----- Record excerpts

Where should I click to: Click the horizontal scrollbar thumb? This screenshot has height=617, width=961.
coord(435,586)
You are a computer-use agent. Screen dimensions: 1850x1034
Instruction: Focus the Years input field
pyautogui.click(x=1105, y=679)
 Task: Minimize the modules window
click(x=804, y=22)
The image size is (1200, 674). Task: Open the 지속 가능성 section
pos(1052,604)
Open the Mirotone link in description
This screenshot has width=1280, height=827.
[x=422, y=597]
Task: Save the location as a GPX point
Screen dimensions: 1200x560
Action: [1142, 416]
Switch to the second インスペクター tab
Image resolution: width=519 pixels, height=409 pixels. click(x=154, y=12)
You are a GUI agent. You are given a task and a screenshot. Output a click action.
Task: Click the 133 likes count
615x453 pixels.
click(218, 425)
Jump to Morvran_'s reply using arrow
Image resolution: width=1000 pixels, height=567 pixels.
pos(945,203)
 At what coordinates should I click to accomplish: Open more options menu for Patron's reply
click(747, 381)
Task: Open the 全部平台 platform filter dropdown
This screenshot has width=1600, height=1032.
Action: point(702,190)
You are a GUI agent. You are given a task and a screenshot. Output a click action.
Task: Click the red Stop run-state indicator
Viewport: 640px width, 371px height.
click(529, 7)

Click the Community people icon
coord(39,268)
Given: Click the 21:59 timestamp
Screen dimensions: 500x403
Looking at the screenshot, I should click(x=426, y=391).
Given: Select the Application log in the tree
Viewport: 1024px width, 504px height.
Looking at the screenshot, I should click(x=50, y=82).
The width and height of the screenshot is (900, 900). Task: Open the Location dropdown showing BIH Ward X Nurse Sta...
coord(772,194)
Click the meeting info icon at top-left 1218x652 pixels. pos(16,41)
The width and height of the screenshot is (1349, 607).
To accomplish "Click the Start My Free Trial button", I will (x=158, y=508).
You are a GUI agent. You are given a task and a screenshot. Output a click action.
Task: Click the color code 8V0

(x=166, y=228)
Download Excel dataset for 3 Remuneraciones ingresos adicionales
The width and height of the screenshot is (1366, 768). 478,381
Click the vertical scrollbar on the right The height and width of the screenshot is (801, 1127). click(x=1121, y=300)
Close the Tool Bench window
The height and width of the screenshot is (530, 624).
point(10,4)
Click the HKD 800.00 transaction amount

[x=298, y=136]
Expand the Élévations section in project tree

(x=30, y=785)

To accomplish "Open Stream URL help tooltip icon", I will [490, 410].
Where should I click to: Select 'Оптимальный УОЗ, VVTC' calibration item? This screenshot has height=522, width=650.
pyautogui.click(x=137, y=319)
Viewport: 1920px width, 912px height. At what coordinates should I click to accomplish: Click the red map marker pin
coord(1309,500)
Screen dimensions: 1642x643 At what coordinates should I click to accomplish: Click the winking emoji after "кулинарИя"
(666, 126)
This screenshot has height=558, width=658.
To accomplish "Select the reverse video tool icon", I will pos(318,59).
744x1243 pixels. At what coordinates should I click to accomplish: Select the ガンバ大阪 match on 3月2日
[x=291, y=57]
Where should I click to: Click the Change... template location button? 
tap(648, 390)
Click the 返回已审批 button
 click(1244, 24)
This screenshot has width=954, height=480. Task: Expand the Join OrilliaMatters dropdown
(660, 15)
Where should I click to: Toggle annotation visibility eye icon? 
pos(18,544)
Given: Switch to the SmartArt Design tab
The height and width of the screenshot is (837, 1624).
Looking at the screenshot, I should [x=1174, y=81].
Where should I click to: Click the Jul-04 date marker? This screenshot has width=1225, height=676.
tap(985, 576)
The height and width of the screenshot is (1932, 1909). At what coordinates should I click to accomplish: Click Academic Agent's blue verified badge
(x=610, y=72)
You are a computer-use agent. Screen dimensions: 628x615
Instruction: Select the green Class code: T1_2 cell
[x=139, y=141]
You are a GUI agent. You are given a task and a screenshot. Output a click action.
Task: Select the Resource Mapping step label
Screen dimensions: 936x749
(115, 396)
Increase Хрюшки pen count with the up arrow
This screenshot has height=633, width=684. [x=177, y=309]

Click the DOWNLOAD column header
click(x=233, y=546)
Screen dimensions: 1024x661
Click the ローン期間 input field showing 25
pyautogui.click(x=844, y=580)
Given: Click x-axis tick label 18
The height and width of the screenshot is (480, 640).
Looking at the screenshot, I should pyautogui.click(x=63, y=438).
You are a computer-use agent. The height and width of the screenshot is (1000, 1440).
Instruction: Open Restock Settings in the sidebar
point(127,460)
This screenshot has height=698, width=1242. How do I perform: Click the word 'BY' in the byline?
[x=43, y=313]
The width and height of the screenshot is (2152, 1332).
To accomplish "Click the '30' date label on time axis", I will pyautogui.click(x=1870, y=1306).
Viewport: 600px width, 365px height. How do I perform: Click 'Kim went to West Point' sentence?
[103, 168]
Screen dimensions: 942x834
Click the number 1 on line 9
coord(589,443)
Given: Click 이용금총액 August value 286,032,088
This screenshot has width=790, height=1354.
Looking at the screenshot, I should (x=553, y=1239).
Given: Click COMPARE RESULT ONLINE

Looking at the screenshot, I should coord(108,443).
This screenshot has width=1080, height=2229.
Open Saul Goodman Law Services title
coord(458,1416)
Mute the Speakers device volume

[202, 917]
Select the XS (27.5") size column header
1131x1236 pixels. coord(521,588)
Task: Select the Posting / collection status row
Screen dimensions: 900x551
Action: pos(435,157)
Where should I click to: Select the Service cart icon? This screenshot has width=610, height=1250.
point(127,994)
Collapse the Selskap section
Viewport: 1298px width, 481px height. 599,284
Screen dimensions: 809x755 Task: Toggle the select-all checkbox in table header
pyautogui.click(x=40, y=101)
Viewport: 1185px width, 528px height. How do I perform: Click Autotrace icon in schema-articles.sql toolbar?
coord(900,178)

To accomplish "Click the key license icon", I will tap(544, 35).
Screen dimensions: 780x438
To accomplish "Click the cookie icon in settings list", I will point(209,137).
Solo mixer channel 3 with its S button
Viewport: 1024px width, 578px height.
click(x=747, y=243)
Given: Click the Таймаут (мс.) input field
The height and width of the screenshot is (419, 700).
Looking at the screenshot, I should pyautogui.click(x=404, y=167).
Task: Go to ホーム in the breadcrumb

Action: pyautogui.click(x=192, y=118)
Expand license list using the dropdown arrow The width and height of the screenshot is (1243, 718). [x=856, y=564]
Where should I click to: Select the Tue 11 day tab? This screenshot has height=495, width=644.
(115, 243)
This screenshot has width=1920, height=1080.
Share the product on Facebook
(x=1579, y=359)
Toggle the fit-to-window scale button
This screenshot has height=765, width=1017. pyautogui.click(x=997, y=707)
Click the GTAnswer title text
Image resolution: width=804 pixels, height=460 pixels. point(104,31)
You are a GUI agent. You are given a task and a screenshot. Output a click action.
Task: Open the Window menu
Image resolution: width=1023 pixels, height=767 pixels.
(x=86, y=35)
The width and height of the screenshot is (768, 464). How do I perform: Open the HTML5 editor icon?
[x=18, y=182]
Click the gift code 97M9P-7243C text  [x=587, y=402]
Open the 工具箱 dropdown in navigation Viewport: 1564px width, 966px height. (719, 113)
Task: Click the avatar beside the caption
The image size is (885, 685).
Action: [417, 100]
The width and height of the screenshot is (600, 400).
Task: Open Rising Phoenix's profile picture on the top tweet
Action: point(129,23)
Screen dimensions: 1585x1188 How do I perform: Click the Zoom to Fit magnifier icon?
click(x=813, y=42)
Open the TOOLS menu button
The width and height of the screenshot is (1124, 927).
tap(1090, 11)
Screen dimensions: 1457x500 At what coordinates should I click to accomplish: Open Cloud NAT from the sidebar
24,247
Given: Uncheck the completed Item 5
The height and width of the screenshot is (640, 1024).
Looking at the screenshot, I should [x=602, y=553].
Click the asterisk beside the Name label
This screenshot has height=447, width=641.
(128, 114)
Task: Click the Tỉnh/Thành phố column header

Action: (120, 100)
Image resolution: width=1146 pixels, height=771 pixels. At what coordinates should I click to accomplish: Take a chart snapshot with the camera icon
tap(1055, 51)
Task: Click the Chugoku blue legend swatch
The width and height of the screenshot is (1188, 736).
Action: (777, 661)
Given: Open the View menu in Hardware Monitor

----------

Set each line down exactly, beginning at the one containing "The width and height of the screenshot is (1188, 736)." and ending at the last line of the material above.

The width and height of the screenshot is (1188, 736).
Action: (777, 661)
Given: Open the View menu in Hardware Monitor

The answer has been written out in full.